900 bayerische Kühe für Aserbaidschan

Baku/München - Das bayerische Fleckvieh stößt ans Kaspische Meer vor: Die vorderasiatische Republik Aserbaidschan will 900 Rinder importieren - sie werden zum neuen Exportschlager.

Die Aserbaidschaner wollen mit den Tieren aus dem Freistaat die Produktivität ihrer Landwirtschaft erhöhen. “Das bayerische Fleckvieh ist eine besonders robuste und leistungsfähige Rasse“, erklärte dazu Europaministerin Emilia Müller (CSU).

In den vergangenen Jahren hat die Staatsregierung mehrere Exporterfolge mit dem Fleckvieh eingefahren: Auch Russland hat die Rinderrasse angekauft. Fleckvieh-Züchter gibt es inzwischen weltweit.

Chancen für bayerische Firmen

Außerdem will die Staatsregierung beim Aufbau einer Tierdatenbank nach bayerischem Vorbild helfen. Die Staatsregierung hofft zudem auf den Bau der geplanten Nabucco-Pipeline von der Türkei nach Österreich, die die Abhängigkeit Westeuropas von russischem Gas vermindern soll. Für bayerische Firmen bieten sich in dem muslimischen Land mit seinen acht Millionen Einwohnern nach Müllers Einschätzung gute Möglichkeiten, etwa in der Umwelttechnik.

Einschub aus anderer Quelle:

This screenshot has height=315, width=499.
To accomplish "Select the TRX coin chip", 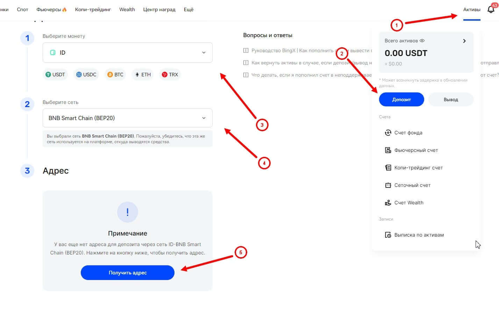I will (170, 75).

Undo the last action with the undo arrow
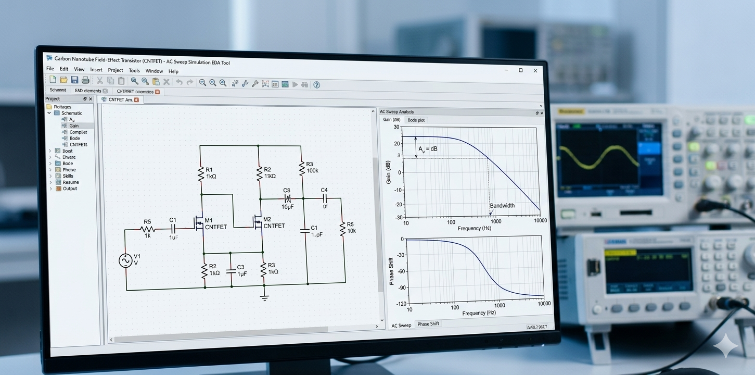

Trinkwasserversorgung für 800.000 Menschen

So handelte Müller in der Hauptstadt Baku aus, dass sich bayerische Unternehmen an den Ausschreibungen für zwei Großprojekte beteiligen sollen. Es geht um den Bau von Kläranlagen für 5000 Dörfer und den Aufbau einer sauberen Trinkwasserversorgung für etwa 800.000 Menschen.

Interessiert ist die Regierung in Baku nach Müllers Angaben auch an bayerischem Know-How in der Beseitigung von Altlasten. Die Küste des Kaspischen Meers ist heute noch mit Altlasten aus der Öl- und Gasproduktion verschmutzt.